Lean Six Sigma (LSS) is a synergized managerial concept of Lean and Six Sigma. Lean traditionally focuses on the elimination of the eight kinds of waste, classified as: defects, over-production, waiting, non-utilized talent, transportation, inventory, motion, and extra-processing. Six Sigma seeks to improve the quality of process outputs by identifying and removing the causes of defects and minimizing variability in processes.
"The development of military leaders is a key part of our land-grant mission," said Penn State Schuylkill Chancellor Patrick Jones, who is a retired Pennsylvania Air National Guard officer. "We are honored to partner with the National Guard to offer this program. Its graduates will be prepared to better lead our citizen-Airmen and Soldiers."
The Pa. Guard offers the LSS class about four times per year, but this is the first iteration of graduates to concurrently earn college credit as part of PSU Schuylkill’s continuing education community outreach program.
“I think the availability of this credit will make it easier for supervisors and leaders at all levels, who may not have been exposed to LSS to through private employment or civilian education, to be able to let their Guardsmen out of work to come here or to allow some of our younger troops who are seeking college or continuing education to come if they have an interest,” said Air Force Maj. Kathleen Fabrizi, director of continuous process improvement for the Pa. National Guard.
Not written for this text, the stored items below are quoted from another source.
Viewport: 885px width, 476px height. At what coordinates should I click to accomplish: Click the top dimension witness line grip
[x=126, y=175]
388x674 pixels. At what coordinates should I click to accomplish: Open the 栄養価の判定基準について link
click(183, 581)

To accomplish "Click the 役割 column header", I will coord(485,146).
“It also provides more value to Guardsmen who are already in the civilian workforce or attending school full-time to get this training that will benefit their organization and their civilian career progression,” she added.
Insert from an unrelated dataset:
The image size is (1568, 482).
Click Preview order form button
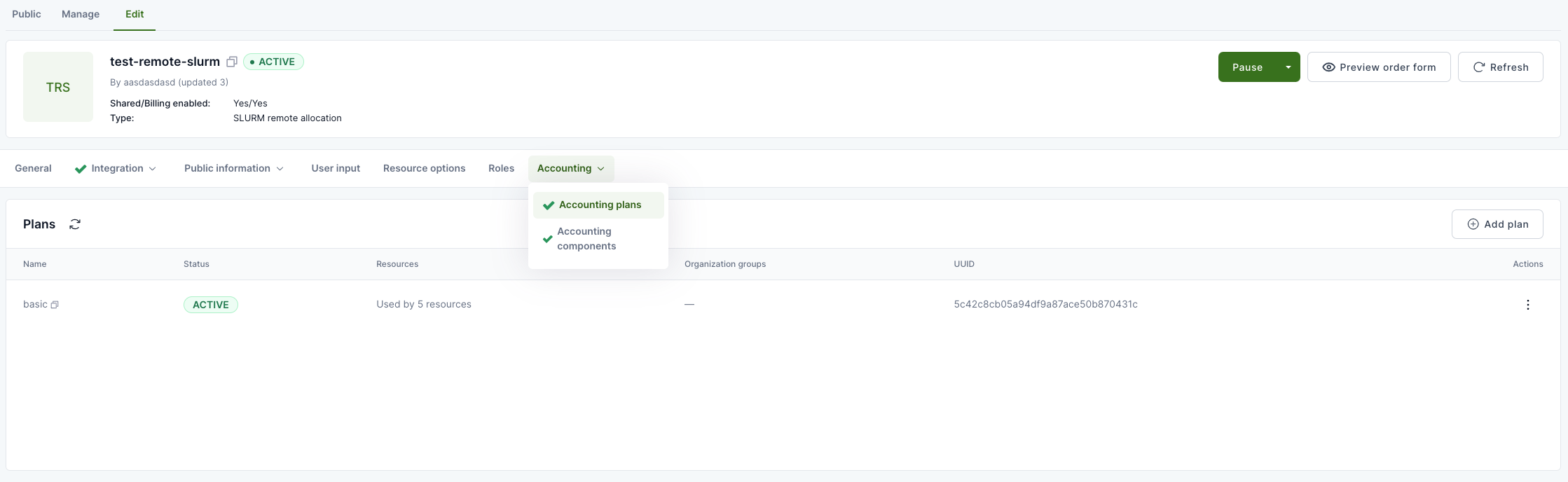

Fabrizi is a Certified Lean Six Sigma master black belt and teaches the LSS classes here. She also teaches ethics and supply chain management at Penn State Schuylkill in Schuylkill Haven, Pa, which is how the university was able to offer credit.
“This class is by far one of the top military classes I’ve attended in my career, and not just because of the additional skill identifier or the civilian certification worth thousands of dollars, but because it teaches a standard plan of attack for any process at any organization,” said Capt. Timothy Courson, 55th Maneuver Enhancement Brigade medical operations officer and currently on orders as the Harrisburg Military Entrance Processing Station (MEPS) executive officer.
Fabrizi said she is grateful for the supervisors who allow their employees the time to complete the 40-hour class and is confident that the skills they learn will enable the Pennsylvania National Guard to make the most of our resources to better serve the public.